- [PAGE]
═══

# So for men not in love....wife wins you back how?



## livelaughlovenow (Apr 23, 2012)

What could your wife do to make you fall in love again? Since you all communicate differently, I understand some of your responses and others I dont... So I was thinking, if a wife is feeling something is amiss, notices the little things (nor the big things) are being done anymore. What would you MEN, like to see from your wives for you to be won back.


----------



## doubletrouble (Apr 23, 2013)

Being honest and faithful. Attending to my needs and thanking me for attending to hers. Being honest and faithful. Taking care of herself to be healthy and the same as when we met (illness is an exception). Being honest and faithful. Doing the little things that show she is thinking of me. Being honest and faithful........


----------



## livelaughlovenow (Apr 23, 2012)

doubletrouble said:


> Being honest and faithful. Attending to my needs and thanking me for attending to hers. Being honest and faithful. Taking care of herself to be healthy and the same as when we met (illness is an exception). Being honest and faithful. Doing the little things that show she is thinking of me. Being honest and faithful........


Were you cheated on?


----------



## ChargingCharlie (Nov 14, 2012)

1. Start acting your age and not like a 12 year old. I know that you think that acting like an adolescent is fun, but it's not endearing. 
2. Quit *****ing at me about feeding the kids, my driving, etc. I sometimes hate to go with you anywhere because you'll make a federal case when I don't park where you think I should park or don't see a spot open up on the other side (I'm driving, remember?). I also hate to come home sometimes because I know that you'll be *****y because the kids have been whiny and it's somehow my fault (my having to work is obviously the reason)

═══

- [DATASET CONTENT]
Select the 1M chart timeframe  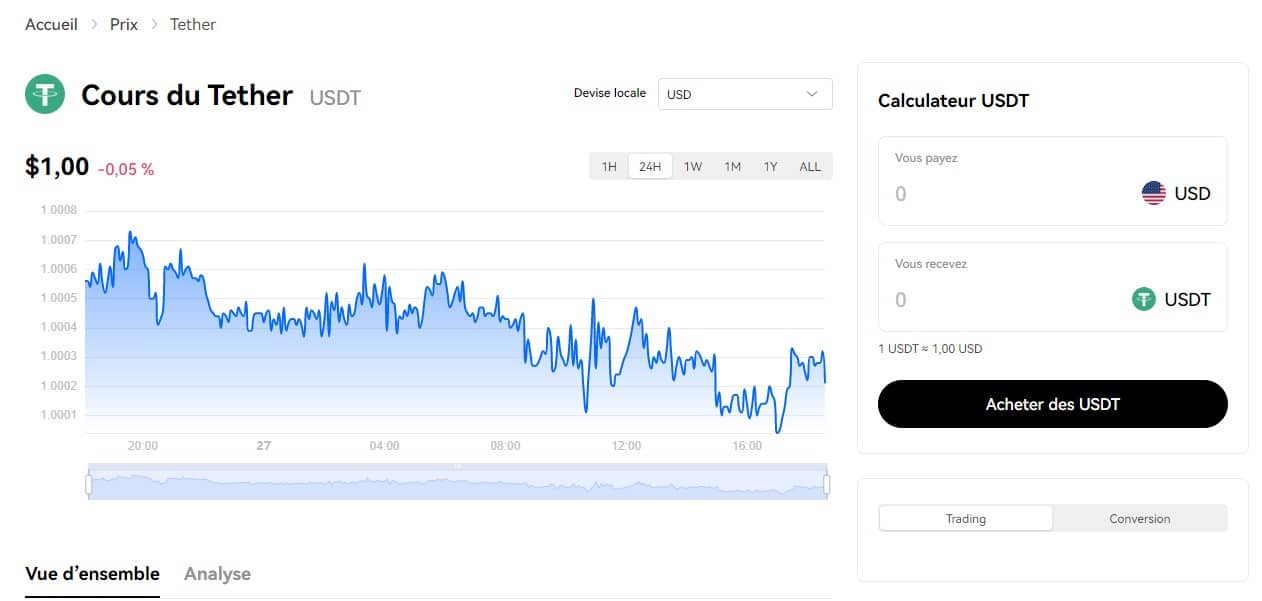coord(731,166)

═══

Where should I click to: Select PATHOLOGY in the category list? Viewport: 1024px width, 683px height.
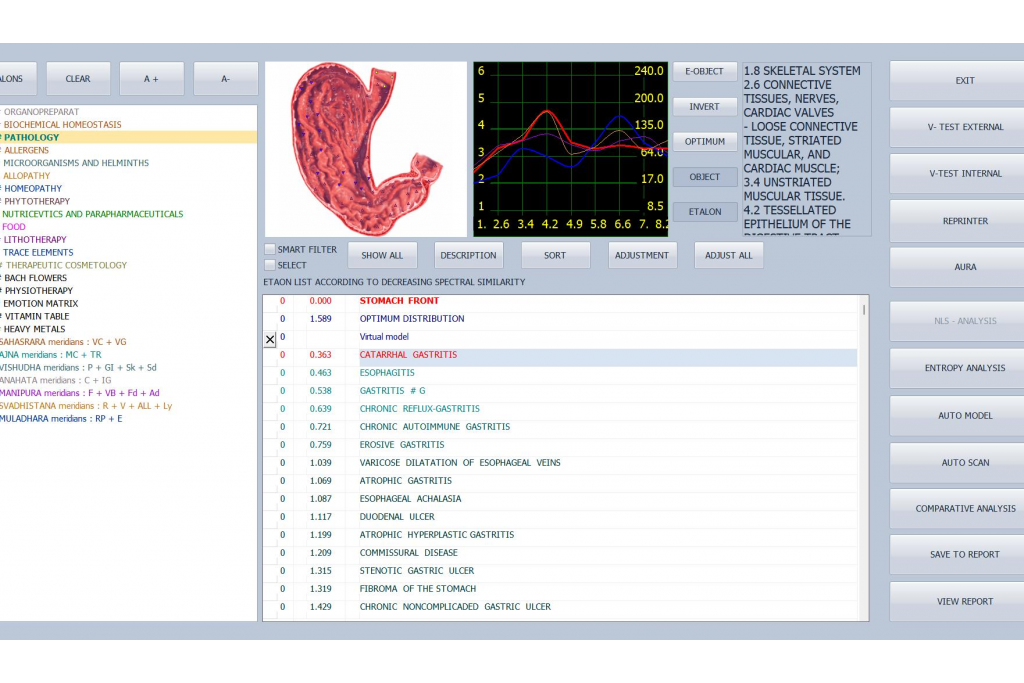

═══

- [PROMPT 1]
Decide whether each statement below agrees with the forum thread. Give yes or no for each, quoting the words from the thread that settle it.
(a) doubletrouble makes an exception for illness when it comes to a wife taking care of herself.
(b) livelaughlovenow asks doubletrouble whether they were cheated on.
(c) ChargingCharlie finds it endearing when a wife acts like an adolescent.
- [PROMPT 2] Extend the forum thread on how a wife could win her husband back, picking up right after its last sentence.

- [RESULT 1]
(a) Yes: "illness is an exception"
(b) Yes: "Were you cheated on?"
(c) No: "it's not endearing"

- [RESULT 2]
3. Let me know that you'd like to have sex on occasion. I know that you have trouble with the big O, but let me try to get you there. Instead, all I hear is "I'm so tired" that I don't even bother.


----------



## Wiserforit (Dec 27, 2012)

livelaughlovenow said:


> What could your wife do to make you fall in love again? Since you all communicate differently, I understand some of your responses and others I dont... So I was thinking, if a wife is feeling something is amiss, notices the little things (nor the big things) are being done anymore. What would you MEN, like to see from your wives for you to be won back.


Ask directly what is going on. Be specific. Ask him what he wants you to do. Explicitly. We are not mind readers. If there is something bothering you, say so in the clearest terms possible.


----------



## hookares (Dec 7, 2011)

livelaughlovenow said:


> Were you cheated on?


Much the same as me, he's the wrong guy to ask, for obvious reasons.


----------



## FormerSelf (Apr 21, 2013)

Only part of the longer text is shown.